Rock Party (formerly know by its historical name Longhike) is a very popular annual event usually held on a weekend in late September. Despite the former name, for the most part it does not involve hiking. On Saturday there is a "rock school" in Squamish. This consists of small groups led by an instructor who is a VOC member with climbing experience. Groups climb at either Murrin Park, the Smoke Bluffs, Area 44, or Check Recreation Site. All ability levels are welcome and no climbing experience is necessary. There are 5 levels of instruction:
- Rock 1: top-roping: Learn to put on a harness, belay and climb rock.
- Rock 2: anchor building: Learn to build different type of anchors for the purpose of top roping. Learn how to rappel.
- Rock 3: sport climbing: Learn to clip bolts, lead belay, how not to back-clip or z-clip, etc...
- Rock 4: trad climbing: Learn how to place a variety of protection, build trad anchors, etc...
- Rock 5: introduction to multipitch climbing: Learn how to use rope systems, build tree anchors, belay from the top of the climb, switch leads, etc.
More details on rock levels can be found here 
Rock Party is one of the few VOC events which has an associated cost ($40 for students and $20 for instructors in recent years). The reason for this is that you are provided with a place to stay, a hearty dinner, and music for a big party on Saturday night.
Sunday is a do what you want day, where you can put your newfound rock climbing skills to the test. Many instructors will have a club rope with them that they can lend out for Sunday... remember, these are for top-roping only. Usually, a number of VOCers help with volunteer activities on Sunday as well, including trailwork, cleaning activities or other miscellaneous tasks where help is needed by the Mamquam River Campground (venue) staff or by the Squamish Access Society (SAS - local rock climbing advocacy and volunteer group).
Climbing equipment for Longhike can be borrowed from the VOC gear room. Contact one of the quartermasters to arrange what you need (Helmet, Harness and Rock Climbing Shoes). Note that Longhike is very popular and VOC equipment is limited, so you may have to share a harness or borrow from someone else. When you borrow VOC gear, you will have to sign up for a workhike, which must be completed before you can borrow gear again. Many instructors may have extra equipment they are willing to lend out to a student if you ask nicely.
Volunteering and Workhikes
Longhike needs volunteers to make it happen.
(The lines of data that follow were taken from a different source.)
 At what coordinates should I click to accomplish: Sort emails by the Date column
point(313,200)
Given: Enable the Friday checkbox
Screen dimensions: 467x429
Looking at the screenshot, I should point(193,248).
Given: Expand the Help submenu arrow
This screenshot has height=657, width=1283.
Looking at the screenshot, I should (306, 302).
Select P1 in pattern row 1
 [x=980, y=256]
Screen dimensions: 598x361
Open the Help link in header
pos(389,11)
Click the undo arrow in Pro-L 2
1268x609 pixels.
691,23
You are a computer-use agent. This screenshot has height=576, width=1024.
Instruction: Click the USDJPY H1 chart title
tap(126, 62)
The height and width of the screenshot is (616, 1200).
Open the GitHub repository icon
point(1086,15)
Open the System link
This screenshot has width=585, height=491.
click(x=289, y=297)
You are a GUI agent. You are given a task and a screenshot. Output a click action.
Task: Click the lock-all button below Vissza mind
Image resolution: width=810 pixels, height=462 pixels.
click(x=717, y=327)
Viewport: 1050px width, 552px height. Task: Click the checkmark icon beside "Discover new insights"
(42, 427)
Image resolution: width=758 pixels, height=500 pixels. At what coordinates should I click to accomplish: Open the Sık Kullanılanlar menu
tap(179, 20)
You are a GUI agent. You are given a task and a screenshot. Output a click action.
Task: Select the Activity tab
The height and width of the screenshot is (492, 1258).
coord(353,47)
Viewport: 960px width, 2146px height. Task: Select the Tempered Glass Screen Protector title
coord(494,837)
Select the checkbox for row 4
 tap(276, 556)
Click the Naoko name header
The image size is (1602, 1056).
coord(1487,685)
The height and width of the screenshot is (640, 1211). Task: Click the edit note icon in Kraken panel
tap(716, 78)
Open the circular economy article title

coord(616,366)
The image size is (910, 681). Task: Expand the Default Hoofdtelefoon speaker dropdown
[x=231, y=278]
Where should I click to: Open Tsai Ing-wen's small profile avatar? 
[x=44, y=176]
We will have a Saturday night BBQ and bar. In addition we need people for selling t-shirts and songbooks and cleaning up following Sunday's breakfast. Anyone can help with this. Patient, safe and competent climbers are needed to be instructors for the event. All volunteers get credit for a workhike, and instructors get free party and BBQ.
History of Longhike
The longhike event dates back at least to 1945 (see VOCJ50 article by Tami Knight, page 28)(ref. to 1954 event), although at that time the trip was a hike and not a rock climbing school.
In 1958 Longhike consistied of taking a Ferry to Britannia, hiking up mount Shear, and partying all night. Next morning people slept in, then went to a rock school or a tour of the copper mine.
In 1960 prospective Members of the Varsity Outdoor Club were required to complete a LongHike before being voted into the Club. A "Short Long Hike" was created some weeks later to accommodate those who could not make it to the LongHike. For LongHike, a ferry was chartered to take Long Hikers to Woodfibre where we were put up in the school gym, and served spaghetti. After a wild party we got to sleep on the gymn floor. The next day we set off in various groups to climb probably Roderick or Wrottesley, or maybe Sedgewick, before catching the chartered ferry back to Vancouver. This completed the "hiking requirement " for membership.
In the 1970s there was usually a rock school in Murrin Park on Saturday, while some went hiking or climbing to other locations. One year the rock school portion was even done on second peak after hiking up the Chief. On Saturday night there was dinner at the Whistler cabin followed by dancing the night away, often to the club's traditional "Salty Dog Rag". Sunday was usually a hike to various locations with smaller groups.